2️⃣ Part 2: Data Merging, Deduplication, and Cross-checking
📝 Description
Cross-reference user information across all sources, identify users present in multiple files, and aggregate key financial data.
-
Merge all data sources using the user identifier (User_Id) for a complete user overview.
-
Create an indicator counting the number of sources where a user appears—helps flag risk or opportunity profiles (multi-source presence).
-
For each key field (amount, status, type, etc.), keep the first non-null value found among all sources for a synthetic, actionable view.
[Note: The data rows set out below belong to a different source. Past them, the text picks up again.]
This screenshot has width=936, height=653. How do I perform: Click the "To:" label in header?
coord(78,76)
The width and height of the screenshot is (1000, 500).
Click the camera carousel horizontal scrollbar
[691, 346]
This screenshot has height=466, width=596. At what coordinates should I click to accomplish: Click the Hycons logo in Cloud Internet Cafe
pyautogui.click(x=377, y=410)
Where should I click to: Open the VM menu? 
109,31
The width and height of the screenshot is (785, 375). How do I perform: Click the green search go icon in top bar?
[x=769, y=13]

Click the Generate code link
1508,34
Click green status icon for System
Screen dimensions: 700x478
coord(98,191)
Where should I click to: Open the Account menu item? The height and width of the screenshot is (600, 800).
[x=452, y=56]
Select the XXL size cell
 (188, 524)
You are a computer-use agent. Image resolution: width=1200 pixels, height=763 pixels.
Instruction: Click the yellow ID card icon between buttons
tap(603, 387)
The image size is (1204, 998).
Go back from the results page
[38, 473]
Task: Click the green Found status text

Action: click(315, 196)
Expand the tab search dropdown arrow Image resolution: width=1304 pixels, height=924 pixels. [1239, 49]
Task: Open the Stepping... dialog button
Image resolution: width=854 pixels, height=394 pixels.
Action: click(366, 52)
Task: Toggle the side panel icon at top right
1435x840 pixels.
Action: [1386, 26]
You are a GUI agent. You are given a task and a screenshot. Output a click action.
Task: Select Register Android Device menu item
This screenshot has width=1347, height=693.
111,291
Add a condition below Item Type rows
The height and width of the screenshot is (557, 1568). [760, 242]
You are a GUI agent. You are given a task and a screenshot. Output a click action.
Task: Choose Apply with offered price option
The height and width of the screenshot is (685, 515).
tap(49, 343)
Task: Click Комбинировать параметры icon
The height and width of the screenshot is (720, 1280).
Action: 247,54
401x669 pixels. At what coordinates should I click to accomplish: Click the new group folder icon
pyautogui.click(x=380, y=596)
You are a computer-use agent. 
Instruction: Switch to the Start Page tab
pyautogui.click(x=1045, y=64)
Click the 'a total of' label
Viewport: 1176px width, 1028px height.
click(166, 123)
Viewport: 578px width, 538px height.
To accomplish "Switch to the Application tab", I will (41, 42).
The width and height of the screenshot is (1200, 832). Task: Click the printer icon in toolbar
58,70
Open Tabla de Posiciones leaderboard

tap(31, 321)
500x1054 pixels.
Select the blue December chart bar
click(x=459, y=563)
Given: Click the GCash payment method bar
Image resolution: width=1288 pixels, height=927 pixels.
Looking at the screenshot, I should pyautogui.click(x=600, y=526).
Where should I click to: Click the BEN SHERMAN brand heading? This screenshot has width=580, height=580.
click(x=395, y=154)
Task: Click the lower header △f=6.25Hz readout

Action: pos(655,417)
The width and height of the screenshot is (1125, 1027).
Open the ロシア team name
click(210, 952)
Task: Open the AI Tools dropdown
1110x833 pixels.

3️⃣ Part 3: Enrichment, Cleaning, and Export for Dashboarding
📝 Description
Enrich the dataset with administrative reference data, clean and harmonize fields (types, translations), and prepare the file for use in BI tools or national dashboards.
-
Create a join key (e.g., Code ID or Authorization ID) linking financial and reference information.
-
Harmonize data types and translate all field names/titles into English for easy exploitation in BI, dataviz, and national reporting.
-
The final exported file centralizes all data needed for anomaly detection or regularization actions.
4️⃣ Part 4: Processing High-Volume Data Using PySpark
📝 Why PySpark?
The Transverse-statistical_file.csv is too large for classic Python/pandas processing on standard machines (RAM limits). This step uses PySpark—a distributed framework designed for big data.
🎯 Goals
-
Load and enrich the consolidated dataset with the large statistical file, joining by user identifier.
-
Calculate total debts and credits per user (aggregates).
-
Classify records (Debt / Credit / Unknown).
-
Build billing addresses from multiple address fields.
-
Clean missing values.
-
Export the finalized results, ready for BI integration.
🧑💻 Main Processing Steps
-
PySpark join on User_Id to enrich the final DataFrame with all statistical info.
-
Per-user calculations using Spark windows (total debts, total credits).
-
Dynamic categorization by presence of debts/credits.
-
Complete billing address creation (concatenation of several address fields).
-
Column renaming to harmonize all datasets.
✅ Summary & Key Learnings
-
Collection & Preparation: Import, traceability, and renaming of raw data to ease multi-source merging.
-
Cross-referencing & Aggregation: Smart user-based merging, key field aggregation, and profiling for risk/opportunity identification.
-
Enrichment & BI Prep: Adding reference info, type harmonization, English renaming, and export for nationwide BI deployment.
-
Big Data Processing (PySpark): PySpark for processing large statistical files, advanced per-user calculations, and export of enriched data for large-scale analysis.